One day he undergoes a routine operation in which he is dead for seven minutes before coming back to life. Because of this, he can see ghosts, who upon their discovery that the doctor can actually see and hear them, pester the poor guy with their problems. Just what he needs!

Gervais is brilliant in this film, especially in the hospital scenes when he answers one of those annoying questionnares about everything from when he last ate solid food to how well his laxatives worked. How we’d all love to say the things he does in this scene! He’s also great in his scenes with Gwen (Tea Leoni, in a quirky, captivating performance) with whom he falls in love. Gwen, you see, was married to Frank Herlihy (Greg Kinnear), a businessman who cheated on her. Now Frank (who recently died and is now a ghost) wants the doctor to sway Gwen away from marrying a self-righteous jerk who is involved in organizing medical help for Third World countries (that doesn’t make him a jerk, of course, it’s the way the character is written, as some sort of modern day savior). Kinnear, who is making a nice living playing everyday characters with some annoying tics, won’t give up until Dr. Pincus does the job he asks him to carry out. The more the doctor resists, the more Frank talks to the other ghosts he knows and convinces them to ask the doctor to help them as well.

While the film plays cute at times, the story is effective enough and the performances are so good that we accept some of the limitations of the project. Yet there is one brilliant scene in the film that few have discussed. The message here is that when you die, you don’t just go to heaven (or the other place) right away. No, it turns out that we all have some unfinished business we need to have taken care of. As we’re dead, we can’t do it, so we have to tell our story to someone who has undergone death and has then come back to life.

The scene comes after Dr. Pincus’ associate tells him that one day he should understand that the world doesn’t revolve around him and that he needs to actually listen to other people and help them from time to time. It sounds a bit corny, but it comes across in a subtle way and when Pincus finally understands that message, he becomes a new man, so to speak.

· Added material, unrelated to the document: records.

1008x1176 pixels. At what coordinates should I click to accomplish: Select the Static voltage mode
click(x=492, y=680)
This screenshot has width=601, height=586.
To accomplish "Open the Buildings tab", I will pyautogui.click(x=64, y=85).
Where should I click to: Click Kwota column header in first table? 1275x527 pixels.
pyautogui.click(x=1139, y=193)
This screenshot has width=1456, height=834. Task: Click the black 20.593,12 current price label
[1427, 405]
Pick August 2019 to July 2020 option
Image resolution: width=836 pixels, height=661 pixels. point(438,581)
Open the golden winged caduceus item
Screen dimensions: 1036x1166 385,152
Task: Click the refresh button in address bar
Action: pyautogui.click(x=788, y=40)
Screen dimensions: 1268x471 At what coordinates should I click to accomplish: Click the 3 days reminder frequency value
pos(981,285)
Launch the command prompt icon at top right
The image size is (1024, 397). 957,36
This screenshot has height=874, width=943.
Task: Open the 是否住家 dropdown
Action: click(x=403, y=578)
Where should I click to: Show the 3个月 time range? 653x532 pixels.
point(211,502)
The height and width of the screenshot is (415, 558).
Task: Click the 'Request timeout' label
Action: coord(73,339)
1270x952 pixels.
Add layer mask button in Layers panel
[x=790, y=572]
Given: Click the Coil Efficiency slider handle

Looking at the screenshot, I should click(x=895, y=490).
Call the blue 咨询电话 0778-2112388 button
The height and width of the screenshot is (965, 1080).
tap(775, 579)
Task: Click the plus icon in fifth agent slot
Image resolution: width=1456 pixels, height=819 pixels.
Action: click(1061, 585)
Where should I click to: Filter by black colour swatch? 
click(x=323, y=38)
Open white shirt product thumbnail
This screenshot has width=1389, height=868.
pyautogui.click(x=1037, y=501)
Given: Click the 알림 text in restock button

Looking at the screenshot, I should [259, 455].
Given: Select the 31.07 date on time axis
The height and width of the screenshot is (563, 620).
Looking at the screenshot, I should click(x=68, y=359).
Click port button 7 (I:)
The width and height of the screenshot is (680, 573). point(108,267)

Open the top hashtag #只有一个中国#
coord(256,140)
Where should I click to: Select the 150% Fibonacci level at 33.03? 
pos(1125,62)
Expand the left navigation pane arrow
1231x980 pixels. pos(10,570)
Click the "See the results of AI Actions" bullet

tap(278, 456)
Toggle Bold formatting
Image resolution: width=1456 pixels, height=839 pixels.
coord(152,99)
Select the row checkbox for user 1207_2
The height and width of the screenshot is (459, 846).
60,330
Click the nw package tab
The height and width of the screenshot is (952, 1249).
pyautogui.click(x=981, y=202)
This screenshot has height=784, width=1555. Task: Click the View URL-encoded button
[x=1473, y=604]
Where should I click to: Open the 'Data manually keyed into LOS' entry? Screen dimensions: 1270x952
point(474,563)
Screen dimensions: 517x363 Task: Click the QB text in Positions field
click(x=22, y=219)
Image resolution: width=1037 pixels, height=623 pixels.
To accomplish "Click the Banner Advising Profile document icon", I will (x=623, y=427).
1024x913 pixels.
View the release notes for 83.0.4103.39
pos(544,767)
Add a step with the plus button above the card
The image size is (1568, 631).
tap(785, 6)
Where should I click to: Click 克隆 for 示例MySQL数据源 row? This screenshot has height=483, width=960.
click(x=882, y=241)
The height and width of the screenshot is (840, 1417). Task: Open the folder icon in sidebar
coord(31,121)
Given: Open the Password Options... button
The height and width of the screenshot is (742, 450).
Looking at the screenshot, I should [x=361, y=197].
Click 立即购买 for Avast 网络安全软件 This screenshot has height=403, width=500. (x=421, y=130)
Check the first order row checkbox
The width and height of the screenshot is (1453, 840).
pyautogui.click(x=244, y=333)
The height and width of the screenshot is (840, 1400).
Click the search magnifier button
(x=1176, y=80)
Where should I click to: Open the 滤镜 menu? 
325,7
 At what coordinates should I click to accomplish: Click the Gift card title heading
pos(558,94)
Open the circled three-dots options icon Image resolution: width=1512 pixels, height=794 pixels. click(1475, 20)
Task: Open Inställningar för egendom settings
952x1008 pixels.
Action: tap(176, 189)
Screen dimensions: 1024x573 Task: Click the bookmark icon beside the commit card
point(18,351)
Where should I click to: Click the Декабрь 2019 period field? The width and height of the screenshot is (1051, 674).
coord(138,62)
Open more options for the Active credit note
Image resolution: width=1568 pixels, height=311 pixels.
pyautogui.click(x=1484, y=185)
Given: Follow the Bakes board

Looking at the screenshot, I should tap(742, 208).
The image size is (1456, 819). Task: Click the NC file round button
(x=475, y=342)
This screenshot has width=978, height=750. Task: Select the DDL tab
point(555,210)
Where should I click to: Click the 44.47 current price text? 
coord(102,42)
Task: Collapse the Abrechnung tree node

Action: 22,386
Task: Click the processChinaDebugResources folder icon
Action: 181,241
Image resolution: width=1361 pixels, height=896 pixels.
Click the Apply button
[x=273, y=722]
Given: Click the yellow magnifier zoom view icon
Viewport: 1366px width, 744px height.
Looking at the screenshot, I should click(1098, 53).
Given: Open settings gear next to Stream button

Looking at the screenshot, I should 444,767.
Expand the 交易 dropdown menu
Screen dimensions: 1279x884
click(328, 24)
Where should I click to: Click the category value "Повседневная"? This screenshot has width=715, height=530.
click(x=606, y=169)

Dr. Pincus goes to the ghosts and listens to their stories. All the ghosts have requests for him; some are simple like the father who needs to tell his son where he lost his stuffed animal, while other are more dramatic, like the construction workers who die because of a mechanical problem on their truck. They know why they died, but their foreman thinks he was careless and caused their deaths. They can’t tell him, so Dr. Pincus must relieve this man of his overwhelming guilt.

The scene that follows is really quite special, told without words with only a quiet, bittersweet theme performed by violin and piano as Pincus goes to the people whose lives were touched by these ghosts before they died. As the doctor clears things up with the living, we see the ghosts’ reactions for a second just before the screen turns to white, signifying their departure to their afterlife. It’s a very moving scene and it’s one that has a touch of Frank Capra to it. Like one of the great scenes from Capra's best works such as Meet John Doe or Mr. Smith Goes to Washington, this scene does share a common message of humanity – all of us need to show our fellow man a little more understanding. It’s this decency that made Capra’s films ring true and it’s this same feeling that makes this scene so wonderful.

It’s this message that makes Ghost Town an above average comedy. The film ends with a cute line about Dr. Pincus being able to help Gwen with a minor problem (or is it a major one?), but it’s a line that fits perfectly and has a sentiment that has been earned. How nice that writer/director David Koepp fashioned a modern-day comedy that isn’t afraid to deal with our deepest emotions about our fellow man.